Later that 'berry land', as it was called c. 1600, was
believed to have been ploughed in a ratio of 3 lands
to the acre and not 2, as was the case with the
peasant holdings. The medieval layout of the fields
appears partly from comparing the extents with
later material. The common lay along the boundary
with Longstowe, between the Cambridge way and
the north end of the east field, which stretched to
the edge of Great Gransden. West of the village
was another field, called in the south Fyfsheetes
and Longhey, in the north Stocking, probably from
the clearing of woodland. A third field lay south of
the village.
The layout probably altered little until inclosure.
The east field, by 1600 called Mill field, covered
the north-east of the parish, except the common,
from the Great Gransden boundary to Magotpit
Dene, probably the line of the midmost waterchannel from the common down to the brook.
Littlehound (later Hound Wood) field reached
south from the dene to the border with Hatley St.
George. It met Stocking field, which covered the
western third of the parish, along a boundary
running from the southern end of the village. The
17th-century glebe terriers show that the strips in
those fields lay mostly north and south, except
in that part of Littlehound field north of Cambridge way.

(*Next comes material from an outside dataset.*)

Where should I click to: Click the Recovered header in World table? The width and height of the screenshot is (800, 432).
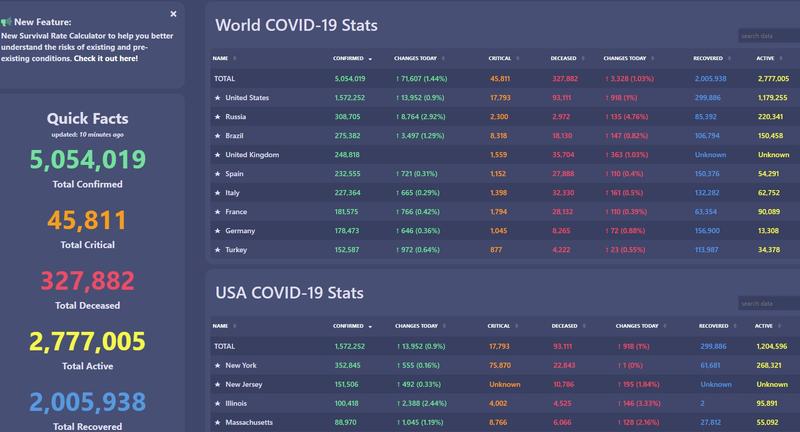coord(708,59)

In 1222 and 1251 the demesne accounted for
510 a. and 518 a. respectively of the arable. The
remainder was divided into 28 virgates, probably
of 30 a. each, 3 smaller plots of 5 a., possibly
representing the Domesday bordars', and the oneacre holdings of 14 cottars. By 1222 11 virgates
had each been sub-divided between two tenants.

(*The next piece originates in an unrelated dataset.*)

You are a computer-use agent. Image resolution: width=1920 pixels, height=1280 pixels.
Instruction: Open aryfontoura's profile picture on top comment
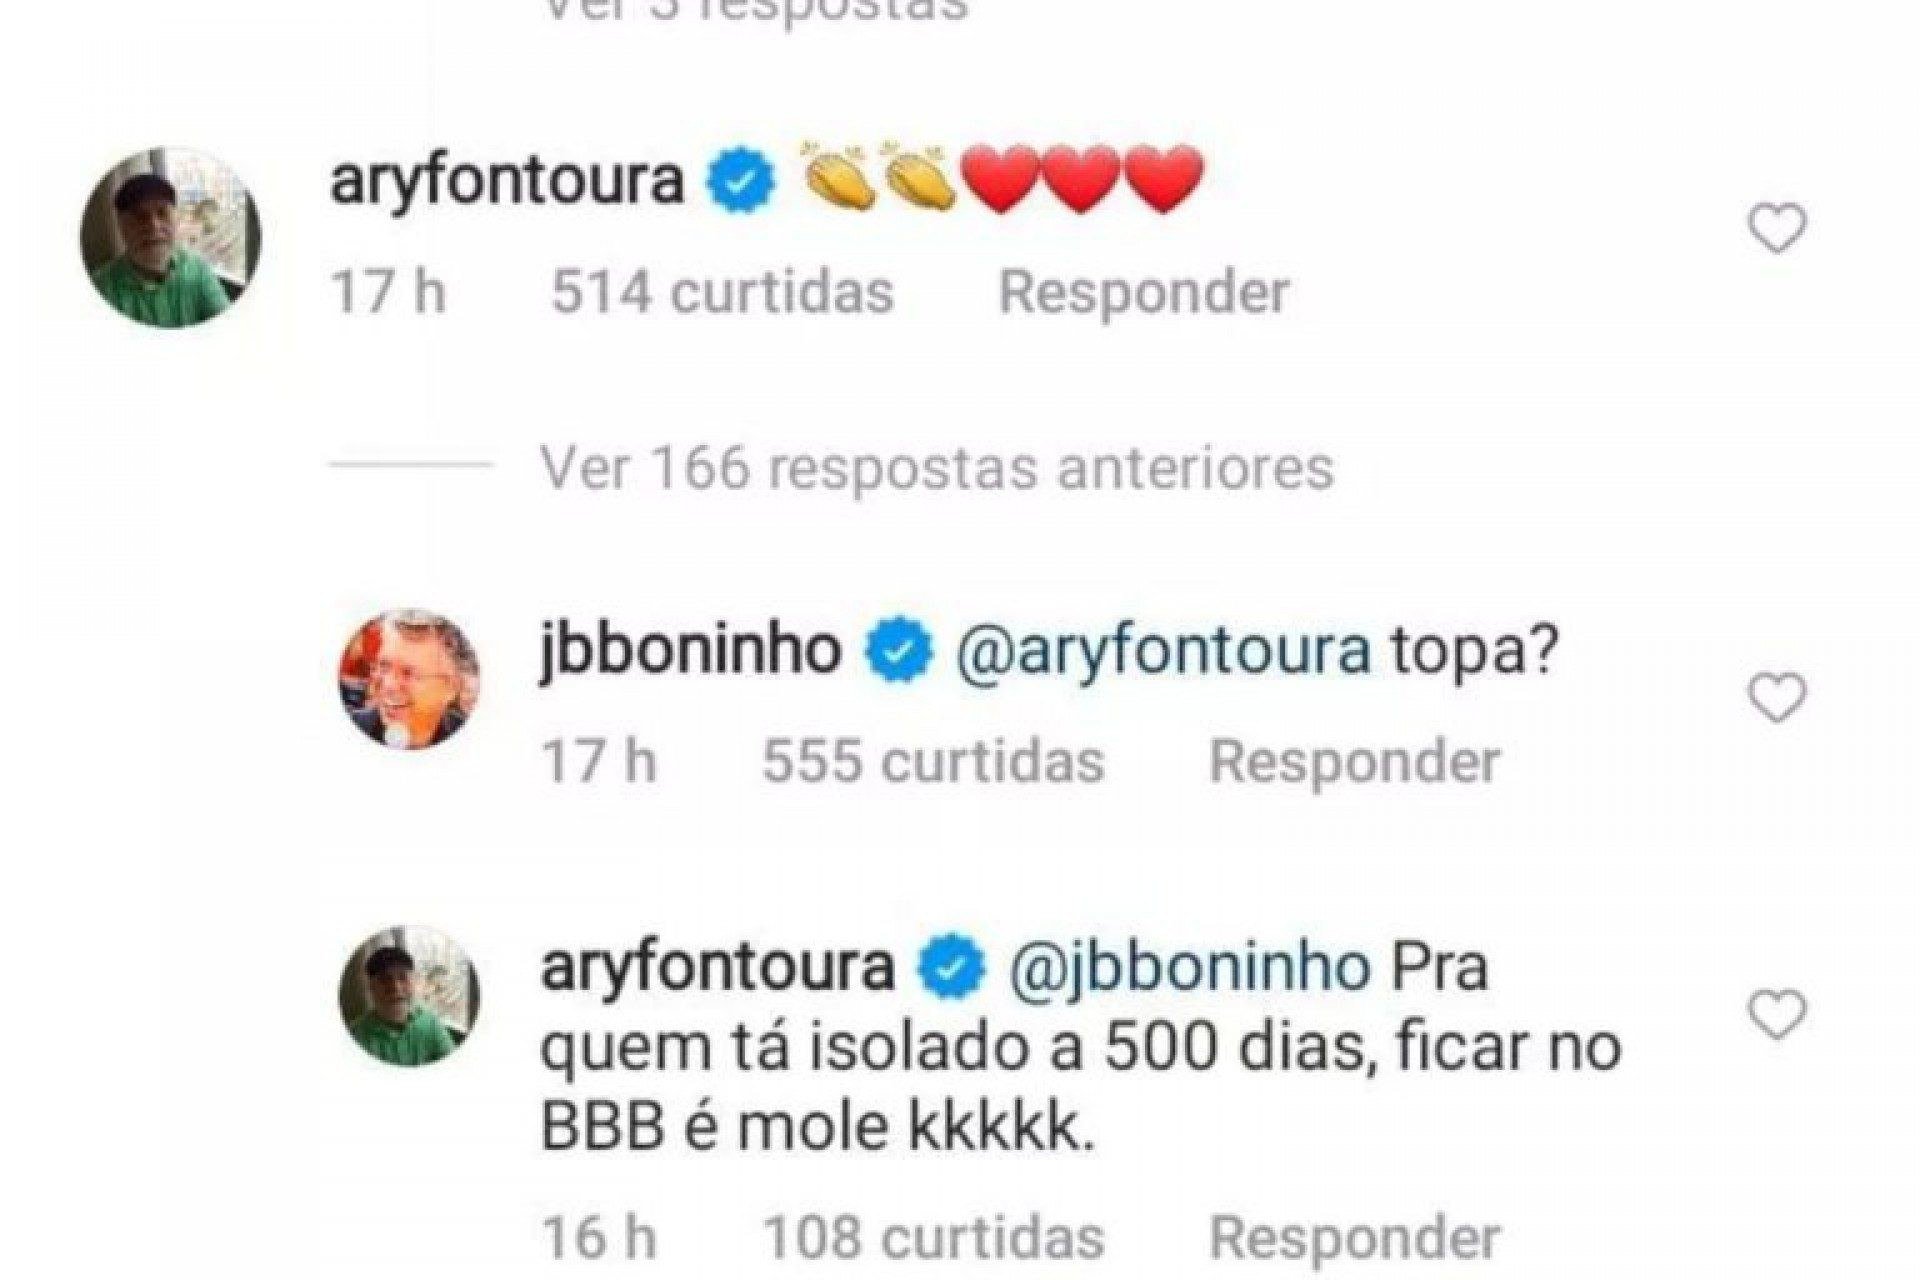coord(170,237)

The villein virgaters, being tenants of an ecclesiastical lord, had still to perform substantial services,
doing two week-works throughout the year, and
five in August and September. They had to plough
½ a. each Friday, except in harvest-time. By 1222
however, their week-works were already by custom
restricted to measured amounts of such tasks as
threshing, digging, or reaping. In other tasks, such
as hoeing or spreading dung, they could stop work
at noon. They had also to pay rents in kind and in
cash, such as 'witepund', also 'Londonelade',
possibly in commutation of carrying-services to
London. They had still, as their turn came, to
perform average, carrying the bishop's goods to
his neighbouring manors or to the markets at
Cambridge, Huntingdon, St. Ives, and St. Neots.
Virgaters also owed suit of mill, though not foldsoke, and had to pay tallage and a heriot of their
second best beast or 30d. Those holding only 5 a.

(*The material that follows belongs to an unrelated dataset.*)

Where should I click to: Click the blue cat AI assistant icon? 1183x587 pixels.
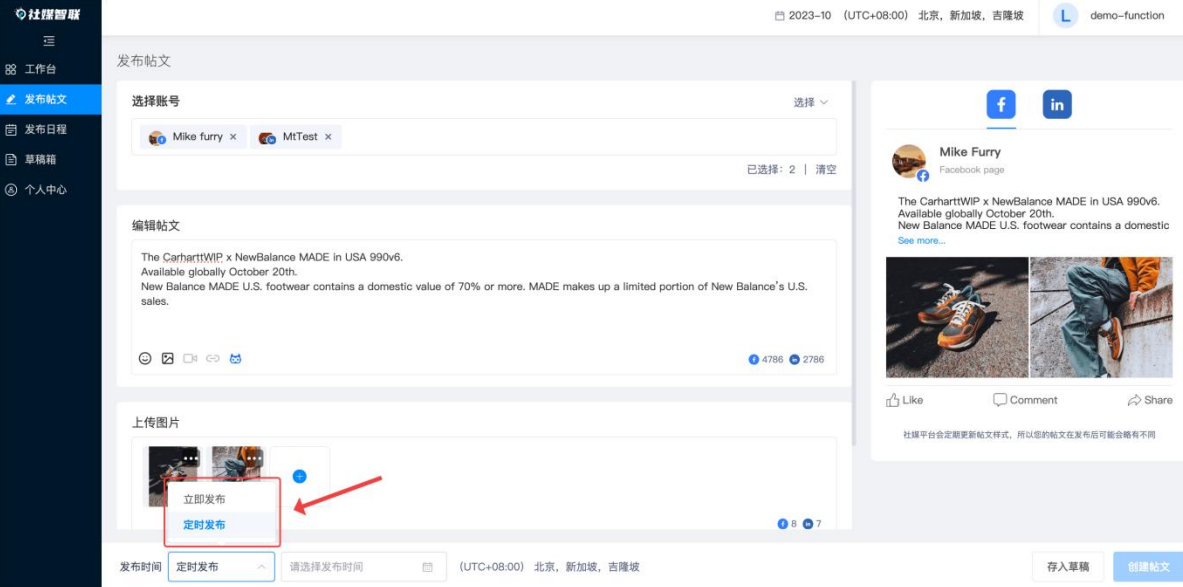point(236,358)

did only two week-works, the cottars only one.
They were excused harvesting, mowing the lord's
meadow, and the Friday ploughing. All the tenants
had to come with all their plough-beasts to three
ploughing-boons each year, to help to carry the
lord's hay, and to bring 4 or 2 men, in proportion
to the size of their holdings, to do three boon-works
(one a 'lovebene') to reap his harvest.
The reeve and bedel were chosen by the lord from
among the virgaters and were discharged while in
office from all week-works and rents in kind, but
not from the ploughing or harvest boons. A like
freedom was enjoyed by the woodward, who held
a virgate in 1251 for keeping the wood, and the
hereditary hogward (a woman in 1251) who had
5 a. for keeping the lord's 40 pigs, and was entitled
to a 'marking hog' each year. The woodward could
also run his 4 plough-oxen in the lord's several
pasture, like the rector who might keep 6 oxen
there.
The manor had originally consisted entirely of
demesne or of villein land providing labourers for
it. All the virgates, free or villein, still paid cornbote
in 1298–9. (fn. 111) By 1222 the Spinney family held freely
2 virgates (amounting to 80 a.) for a 12s. rent. (fn. 112) In
1230 Bishop Hugh freed another virgate from all
labour-services, in return for an increased rent. (fn. 113)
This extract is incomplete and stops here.